What you are asked to do → Please reproduce every record exactly as written, leaving out the pictures.

Provided data →
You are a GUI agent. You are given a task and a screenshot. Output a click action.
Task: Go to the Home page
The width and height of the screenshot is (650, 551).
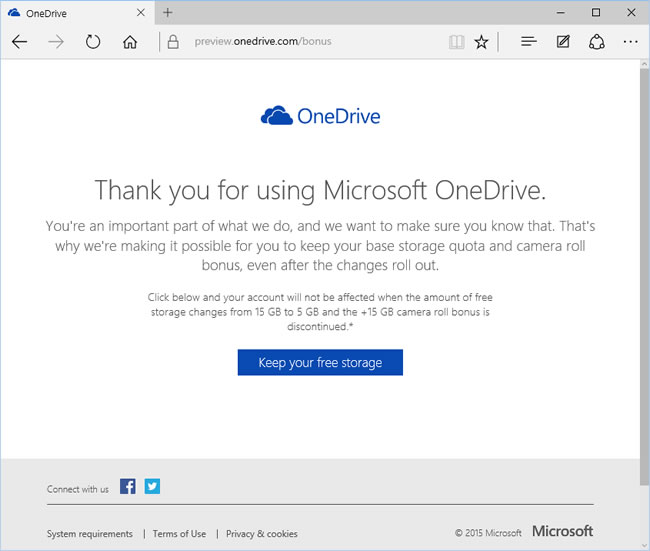click(x=130, y=42)
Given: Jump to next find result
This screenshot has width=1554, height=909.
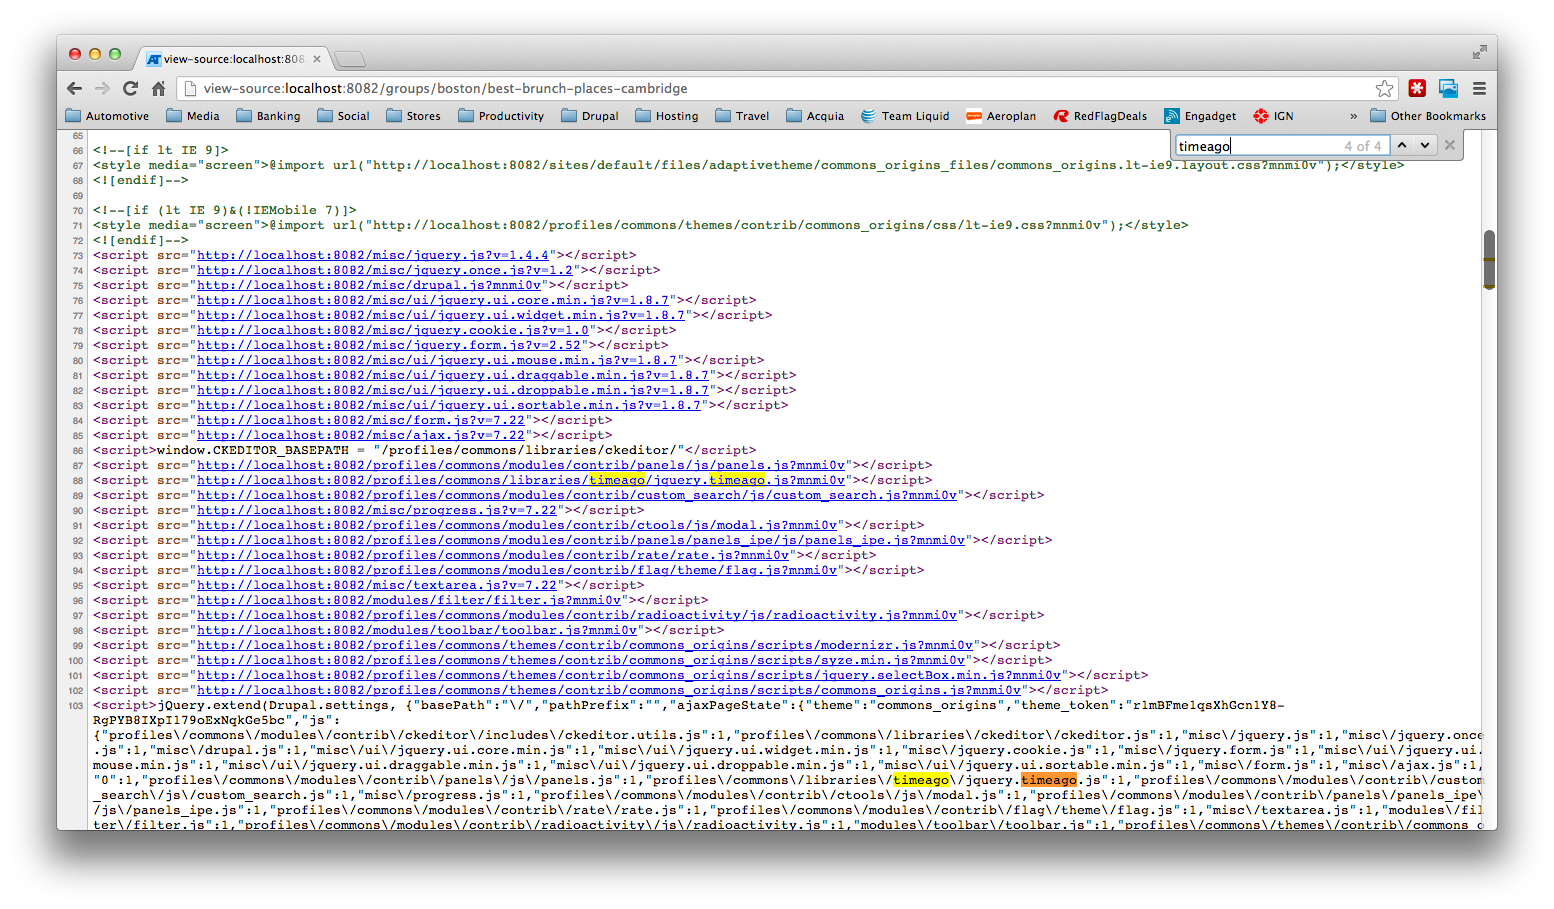Looking at the screenshot, I should 1425,145.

Response to the task →
You are a GUI agent. You are given a task and a screenshot. Output a click action.
Task: Go to the Home page
The width and height of the screenshot is (650, 551).
click(x=130, y=42)
Given: Jump to next find result
This screenshot has width=1554, height=909.
Looking at the screenshot, I should 1425,145.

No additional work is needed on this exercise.